日本人は、なぜビッグ・フォアハンドを持っていないのか?

コーチ
「安定を求めすぎるから」「体のサイズが小さい。外的要因がある」

朝の講義で私はみなさんに『コーチングの骨組み』と題し、どんなビジョンを持ってやったらいいかお話しした(「コーチングブック(2)コーチングは芸術である」参照)。ビッグ・フォアを打っためには何をしたらいいだろうか?

コーチ
「選手とコーチがビッグ・フォアのビジョンを持つことだ」

どんなふうに打てばビッグ・フォアは生まれると思うか?

コーチ
「高い打点でとらえてボールを打ち抜く」

グレート・フォアを打つアンドレ・アガシのインパクトでは何が起こっているだろう。

コーチ
「ラケットの加速」「体重が乗っていて、重いボールを打っている」

では、もしもアガシが軽いラケットを使っていたらどうなるだろう。重いラケットはボールを打ち出すタイミングさえ逃さなければ、ラケットが加速する。しかし、彼が軽いラケットを使っていたらどうだろう。

コーチ
「ボールが少し短くなり、伸びがなくなると思う」「エネルギーがないため相手を追い詰められないと思う」

このようにディスカッションしていけば、ビッグ・フォアを打つために必要なことが見えてくる。もっとも大事なことはインパクトからのラケットの加速である。

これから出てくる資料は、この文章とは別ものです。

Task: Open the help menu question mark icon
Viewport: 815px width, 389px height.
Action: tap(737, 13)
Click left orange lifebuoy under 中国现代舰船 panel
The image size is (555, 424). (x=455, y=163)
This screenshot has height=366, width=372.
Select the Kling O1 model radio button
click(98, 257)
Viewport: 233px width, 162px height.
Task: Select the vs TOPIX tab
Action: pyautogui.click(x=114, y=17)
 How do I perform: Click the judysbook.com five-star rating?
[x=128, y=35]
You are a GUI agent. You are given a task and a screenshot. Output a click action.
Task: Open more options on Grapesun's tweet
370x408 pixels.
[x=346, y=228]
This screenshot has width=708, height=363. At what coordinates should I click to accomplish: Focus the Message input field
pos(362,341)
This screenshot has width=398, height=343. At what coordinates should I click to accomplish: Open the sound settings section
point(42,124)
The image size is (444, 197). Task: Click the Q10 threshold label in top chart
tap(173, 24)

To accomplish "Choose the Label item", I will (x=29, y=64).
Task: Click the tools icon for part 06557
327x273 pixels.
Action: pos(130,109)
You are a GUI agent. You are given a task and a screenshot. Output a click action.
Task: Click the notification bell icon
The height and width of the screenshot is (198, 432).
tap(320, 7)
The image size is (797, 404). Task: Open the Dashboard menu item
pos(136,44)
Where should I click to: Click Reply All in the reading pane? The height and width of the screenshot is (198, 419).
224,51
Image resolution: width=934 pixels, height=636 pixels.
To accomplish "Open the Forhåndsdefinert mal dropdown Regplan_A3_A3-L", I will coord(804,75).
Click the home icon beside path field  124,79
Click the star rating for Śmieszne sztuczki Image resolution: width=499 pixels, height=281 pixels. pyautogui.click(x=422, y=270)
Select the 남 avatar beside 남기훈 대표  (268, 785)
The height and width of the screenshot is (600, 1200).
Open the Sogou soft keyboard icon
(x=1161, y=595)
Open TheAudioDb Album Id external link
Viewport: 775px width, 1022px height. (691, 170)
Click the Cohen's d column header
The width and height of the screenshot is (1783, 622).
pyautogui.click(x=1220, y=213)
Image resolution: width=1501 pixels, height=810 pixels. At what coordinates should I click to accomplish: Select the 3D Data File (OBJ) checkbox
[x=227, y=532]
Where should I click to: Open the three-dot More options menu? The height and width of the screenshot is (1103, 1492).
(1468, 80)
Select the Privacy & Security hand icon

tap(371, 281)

会話の中でさまざまなディテール(細部/detail)が出たが、その中から答えは浮かんできた。コーチの仕事として、(選手に)質問されたら答えを持たなければならない。だからデイテールを知らなければならない。そして、それは整理して自分の中に置くものである。


「どんなに頭の中のアイディアがよくても、紙に書いて築き上げてみないと見えてこないことがある。たとえ細かいところまで考えたとしても書き出すことで不足点が見つかる」とボブ。コーチたちが口々に挙げた「ビッグ・ショットを打つためにもっとも大切なポイント」をホワイトボードに書き出して整理した。



ボブはフォアハンドの打点を教えるとき、写真左のような位置に立って選手の体に触れ、「何が大切か」を教える。この位置に立つと選手が自然に打点を前にできる。このときのアドバイスは「ポジションが後ろすぎるのでもう少し前でプレーするように」ということと、「(イメージとして)インパクトから加速する」というふたつだけ。それまで後ろのポジションで、リストを無理に返してボールを飛ばしていたモデルだが、それからはインパクトの時間が前に長くなり、一目瞭然みるみるよくなっていった。